Aim of the exercise: Whichever lines of the entries hold the word "panel" should be identified and copied.

(Excerpts from a dataset)
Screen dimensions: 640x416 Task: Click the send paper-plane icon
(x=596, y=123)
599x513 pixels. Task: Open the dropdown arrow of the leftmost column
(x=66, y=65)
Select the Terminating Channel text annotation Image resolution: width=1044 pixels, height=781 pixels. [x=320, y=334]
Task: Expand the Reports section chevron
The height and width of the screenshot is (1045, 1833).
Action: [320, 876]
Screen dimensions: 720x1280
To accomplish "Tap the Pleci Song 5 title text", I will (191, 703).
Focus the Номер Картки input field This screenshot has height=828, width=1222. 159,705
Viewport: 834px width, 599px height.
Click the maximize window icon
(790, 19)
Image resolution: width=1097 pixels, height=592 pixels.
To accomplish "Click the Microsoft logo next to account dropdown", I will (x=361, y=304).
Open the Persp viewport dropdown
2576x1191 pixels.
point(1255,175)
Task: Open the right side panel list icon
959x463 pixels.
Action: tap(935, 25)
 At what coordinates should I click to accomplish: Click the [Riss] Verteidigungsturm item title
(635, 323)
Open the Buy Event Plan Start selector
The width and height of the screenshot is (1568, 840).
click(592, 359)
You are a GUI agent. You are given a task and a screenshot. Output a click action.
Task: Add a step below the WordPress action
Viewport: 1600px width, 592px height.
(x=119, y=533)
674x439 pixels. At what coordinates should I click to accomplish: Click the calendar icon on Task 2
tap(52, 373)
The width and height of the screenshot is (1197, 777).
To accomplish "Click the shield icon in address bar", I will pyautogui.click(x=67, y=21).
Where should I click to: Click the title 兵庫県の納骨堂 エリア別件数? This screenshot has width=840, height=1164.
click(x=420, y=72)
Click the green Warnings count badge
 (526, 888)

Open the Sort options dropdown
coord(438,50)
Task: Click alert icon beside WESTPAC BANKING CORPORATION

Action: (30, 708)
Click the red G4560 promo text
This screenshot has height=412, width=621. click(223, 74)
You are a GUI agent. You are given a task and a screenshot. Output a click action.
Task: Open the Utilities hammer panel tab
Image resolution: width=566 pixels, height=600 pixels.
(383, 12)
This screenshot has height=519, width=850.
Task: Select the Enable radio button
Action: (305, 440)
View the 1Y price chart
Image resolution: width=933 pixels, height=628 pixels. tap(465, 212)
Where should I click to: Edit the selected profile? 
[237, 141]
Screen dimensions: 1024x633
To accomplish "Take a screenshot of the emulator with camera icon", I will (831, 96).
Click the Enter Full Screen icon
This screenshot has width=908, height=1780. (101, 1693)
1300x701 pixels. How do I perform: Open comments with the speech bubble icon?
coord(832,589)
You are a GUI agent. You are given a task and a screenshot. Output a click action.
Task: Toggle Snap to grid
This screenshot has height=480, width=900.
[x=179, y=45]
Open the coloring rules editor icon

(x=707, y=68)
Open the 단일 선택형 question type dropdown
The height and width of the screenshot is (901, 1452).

Response:
Task: Open the right side panel list icon
Task: Open the Utilities hammer panel tab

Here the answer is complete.